Law professor Hilary Allen, one of the crypto skeptics appearing as a witness, argued that Bankman-Fried had been lobbying hard to have his firm under the jurisdiction of the Commodity Futures Trading Commission, or CFTC. Hollywood star Ben McKenzie, who also testified at the hearing, said thatcryptocurrencies qualified as securities under the Securities and Exchange Commission’s regulatory umbrella.
“Sam Bankman-Fried and the rest of the crypto industry weren’t looking for [regulatory] clarity on the current law,” said Allen. “They were looking for changes in the law that would accommodate the industry. In particular, they wanted to be regulated by the CFTC, and not the SEC. I respectfully submit that Congress should not adopt legislation to that end.”
Different lawmakers proposed alternative legislation aimed at regulating certain parts of the crypto space — though none appeared to stem from the events at FTX. Senator Toomey suggested beginning regulation with stablecoins, pointing to a framework he introduced in April as well as a bill from Senator Cynthia Lummis and Senator Kirsten Gillibrand in June.
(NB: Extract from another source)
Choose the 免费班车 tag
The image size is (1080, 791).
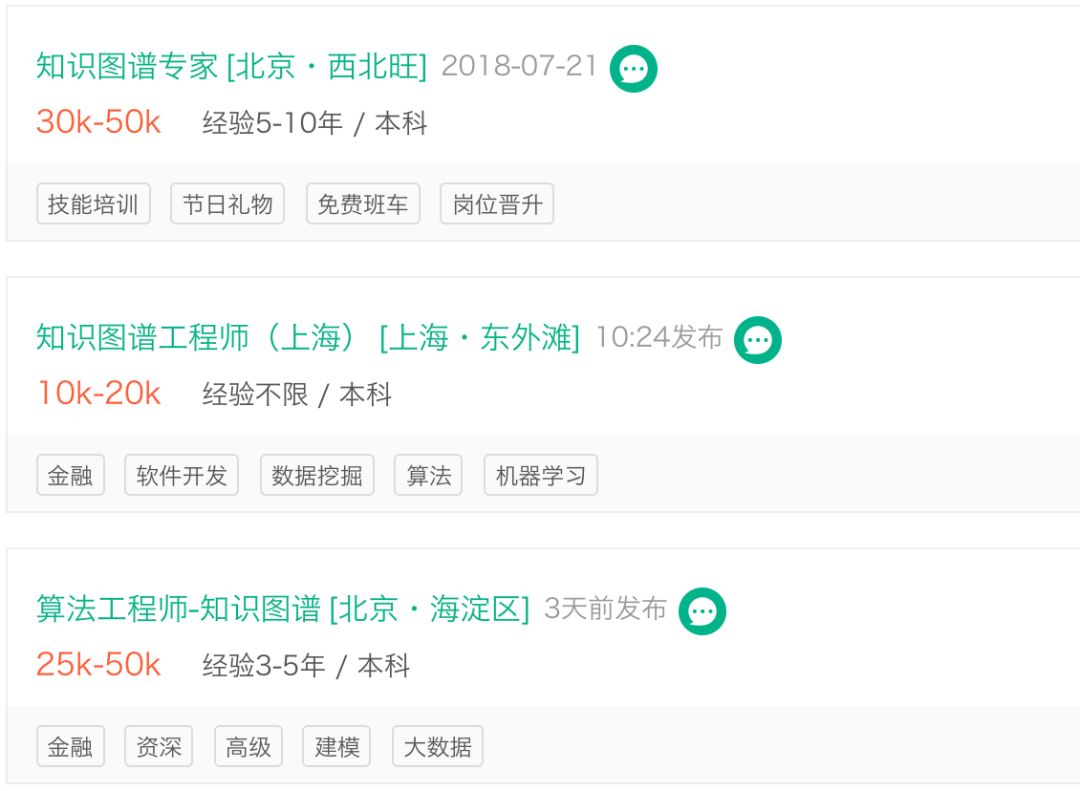click(x=362, y=204)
Senator Elizabeth Warren, a well known skeptic of cryptocurrencies in Congress, used her time to push associations between digital assets and the financing of terrorism and ransomware payments. Together with Senator Roger Marshall, she introduced a bill requiring additional Anti-Money Laundering, or AML, policies for money service businesses as well as setting up AML rules and review processes at the Treasury Department, SEC, and CFTC.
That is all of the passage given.